Can steak be a spiritual experience?

Irish Moiled Sirloin steaks

What does it mean to be passionate?  These days I think the word ‘passion’ is thrown about too easily, people claim to be passionate about so many things, but it seems we’ve forgotten the meaning of the word.  The dictionary tells us passion is ‘a powerful or compelling emotion, like love or hate.’  For me the key word in that definition is ‘powerful.’ Passion is something inside us, something deep down that stirs emotion.  When I see true passion it inspires me and reminds me why I get out of bed in the morning.  Without passion we are nothing, we’re just existing.  

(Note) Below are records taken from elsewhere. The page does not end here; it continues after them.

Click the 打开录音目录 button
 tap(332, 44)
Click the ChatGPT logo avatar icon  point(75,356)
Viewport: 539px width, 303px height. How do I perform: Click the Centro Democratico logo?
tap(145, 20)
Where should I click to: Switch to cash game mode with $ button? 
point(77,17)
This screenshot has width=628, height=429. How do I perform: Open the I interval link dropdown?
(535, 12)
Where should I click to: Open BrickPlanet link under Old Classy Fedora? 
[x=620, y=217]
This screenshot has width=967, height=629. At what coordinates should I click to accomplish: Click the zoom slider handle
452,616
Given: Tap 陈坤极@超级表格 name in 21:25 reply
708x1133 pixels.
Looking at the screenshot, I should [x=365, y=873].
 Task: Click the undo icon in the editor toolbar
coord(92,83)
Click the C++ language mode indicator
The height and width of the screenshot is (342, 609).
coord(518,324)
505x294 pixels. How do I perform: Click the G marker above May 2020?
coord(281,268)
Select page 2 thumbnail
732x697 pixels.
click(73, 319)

I want my food journey across Northern Ireland to unearth this passion and give me the opportunity to meet other people who are as passionate about food as I am.

I recently paid a visit to a small holding just outside of Downpatrick and I found true passion.  A couple with an unconditional willingness to give blood, sweat and tears for what they believe in.

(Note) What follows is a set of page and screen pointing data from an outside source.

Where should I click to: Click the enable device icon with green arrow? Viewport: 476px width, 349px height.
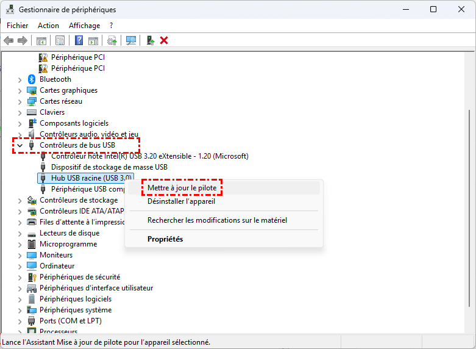point(150,40)
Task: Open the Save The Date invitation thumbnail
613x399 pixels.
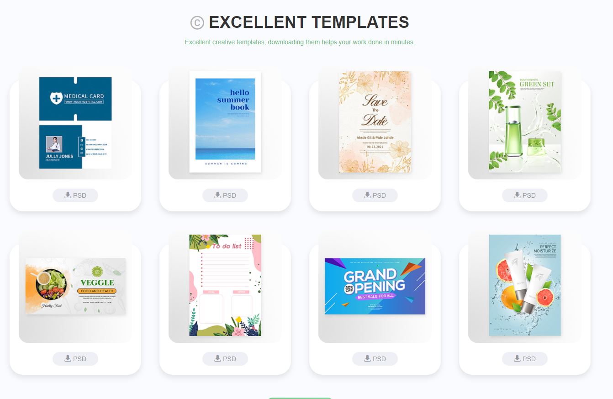Action: click(375, 122)
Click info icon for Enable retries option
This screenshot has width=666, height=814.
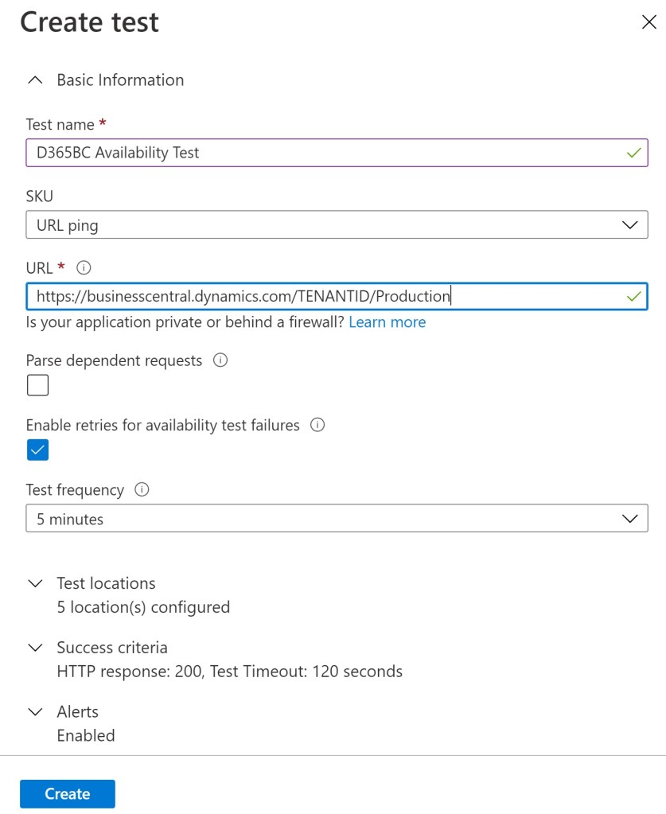[x=317, y=425]
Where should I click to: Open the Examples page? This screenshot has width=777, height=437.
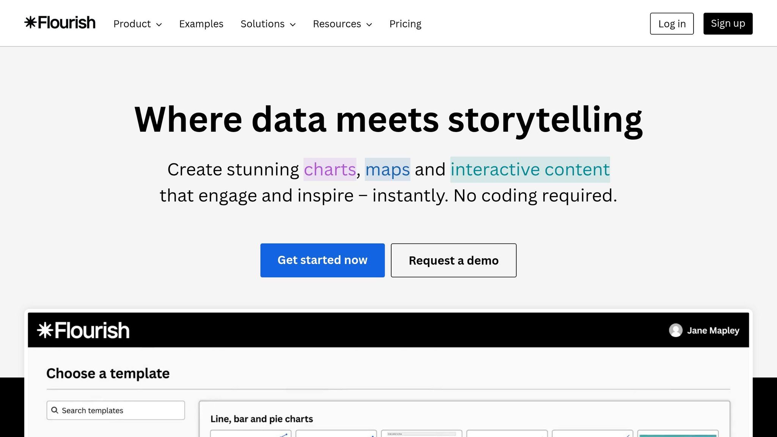(x=201, y=24)
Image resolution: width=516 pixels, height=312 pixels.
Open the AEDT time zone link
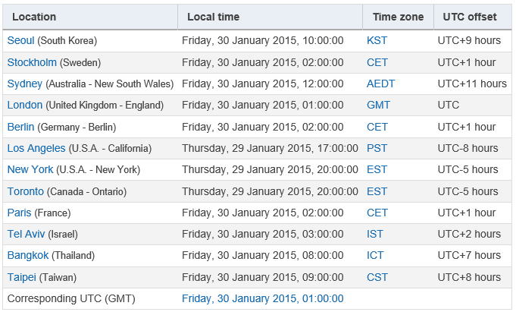tap(380, 84)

Alan and Janis Bailey are that couple and have been the pioneers of a free range rare breed movement since the late nineties.  They have been farming free range rare breed pork for over ten years on a small scale and what started out as a hobby, fuelled by a passion for rare breeds has meant their herd of Tamworths and Gloucestershire Old Spot pigs has grown to a hefty number.

The set up at Pheasants’ Hill is small scale artisan, and as I drove through the gateway I was greeted by the family dog and off in the distance I could see chickens in the field scraping around in the dirt.  I made my way over to their farm shop, at the side of their farmhouse, kitted out with fridges and freezers.  As I stepped into the modest shop, I was immediately salivating at the beautiful display of meat on offer – bacon, sausages, chops, loins and hams from their own pigs, legs of rare breed lamb, steaks and shin of beef, shoulders and rumps of venison and free range poultry.  It immediately filled me with hope that such a place existed here in Northern Ireland, and only a 45 minute drive from Belfast.

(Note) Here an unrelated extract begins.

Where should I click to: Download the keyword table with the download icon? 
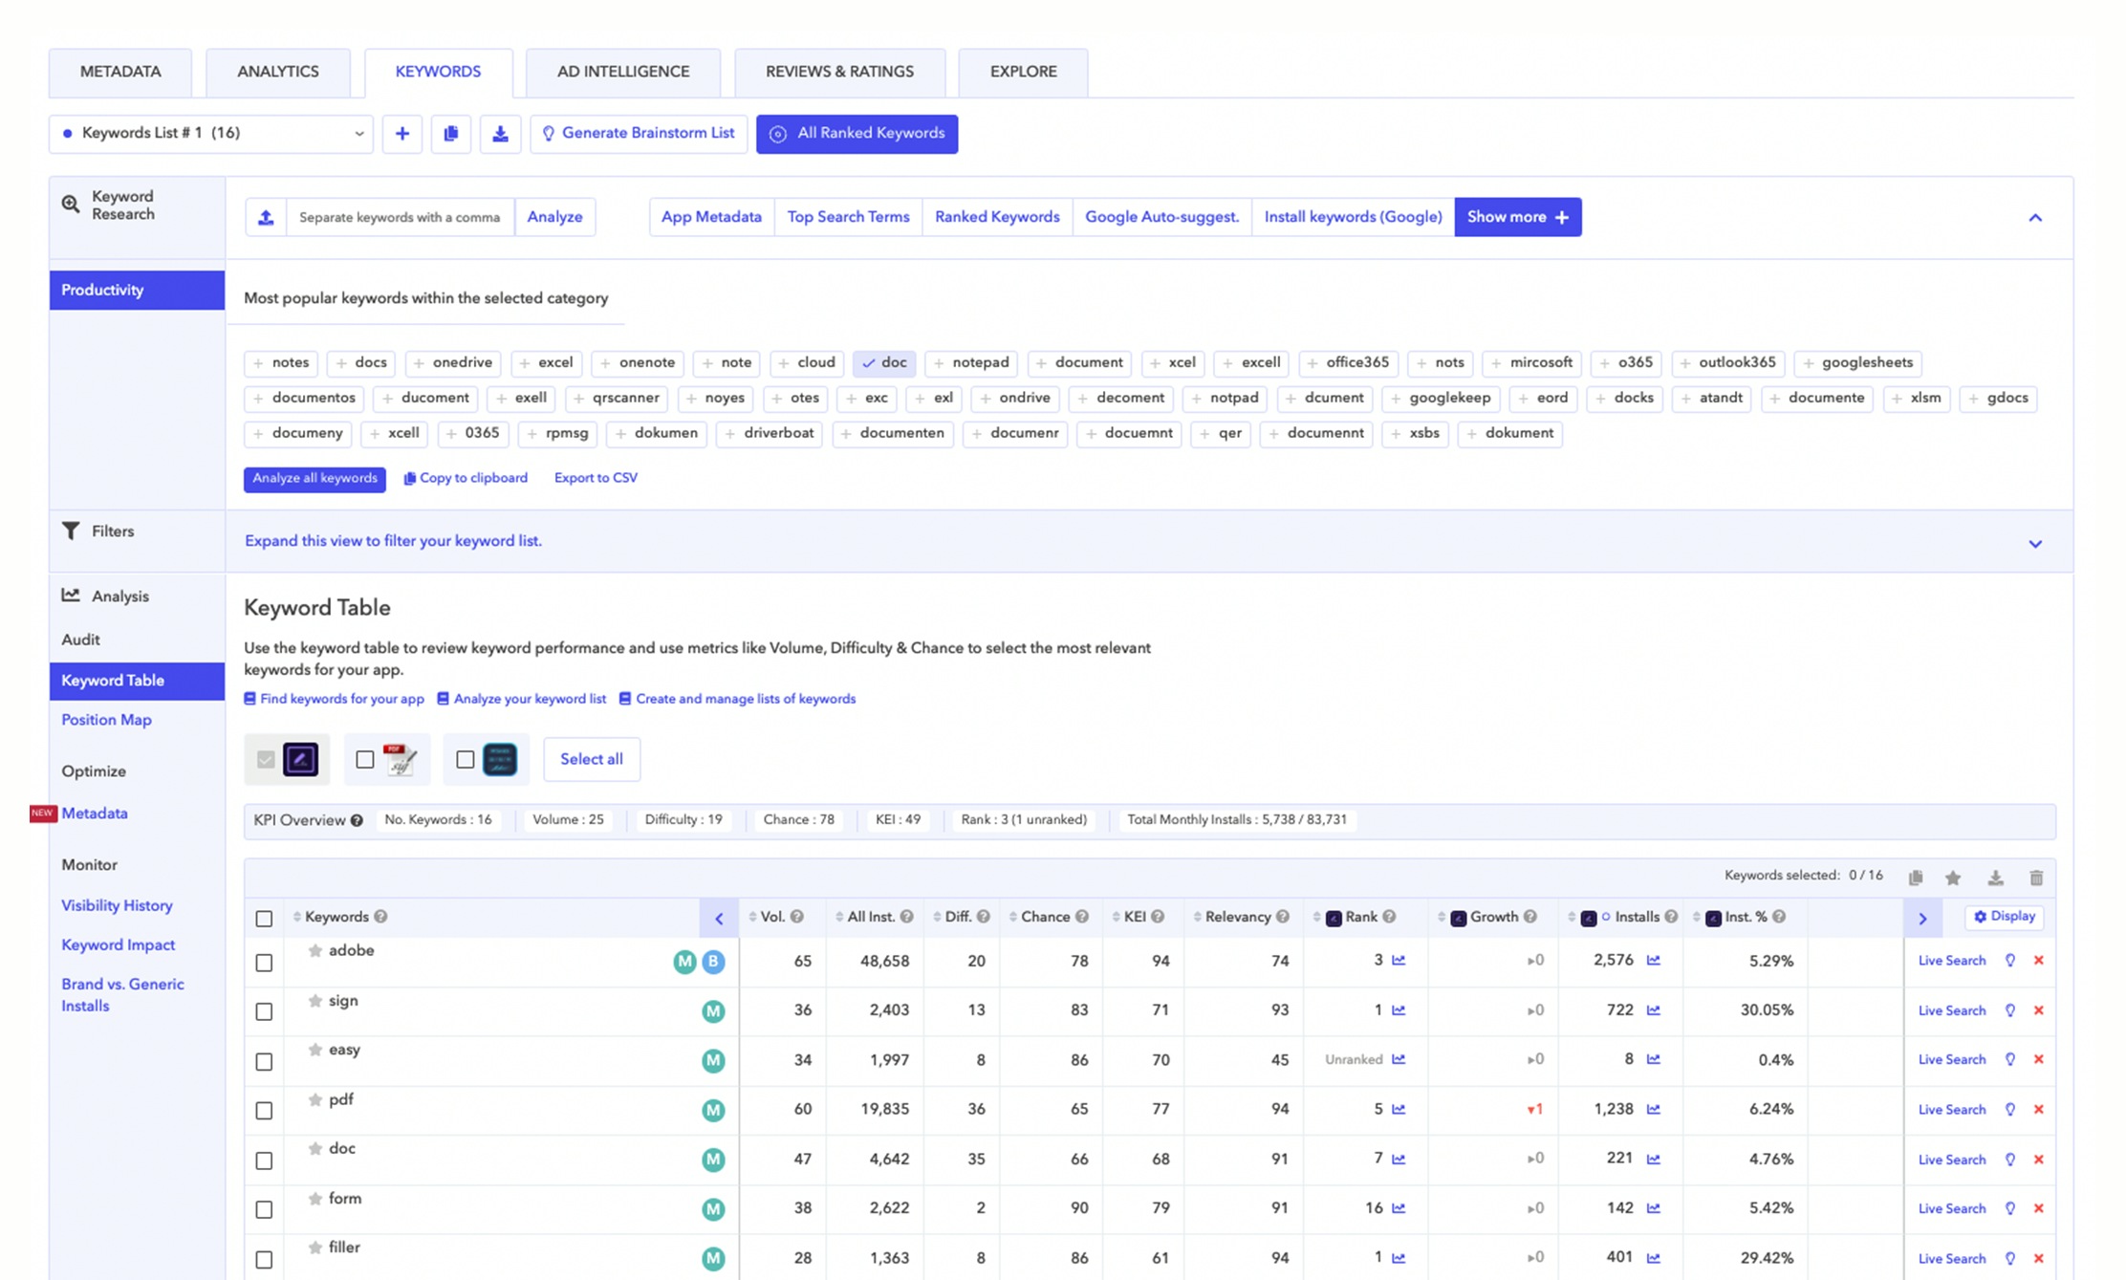pyautogui.click(x=1996, y=877)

Through the farm shop window I could see those impressive Tamworths roaming about as nature intended, rooting in the dirt and being allowed to do what pigs do.  I was actually quite surprised how similar Tamworths are in appearance to wild boar, with their rusty hair and big long snout!

Tamworths – Photo used with kind permission of Pheasants Hill

Gloucestershire Old Spot piglet – Photo used with kind permission of Pheasants Hill

When talking to Alan and Janis it was clear just how passionate they are about rare breeds, they feel that it is their duty to ‘do their bit.’  They come at it from a biodiversity slant and they see the survival of rare breeds as their responsibility and truly believe in what they do.  A nice advantage of this is that the meat produced by their pigs tastes delicious, ‘the flavour of the meat is just so much more intense than commercial meat,’ Janis pointed out.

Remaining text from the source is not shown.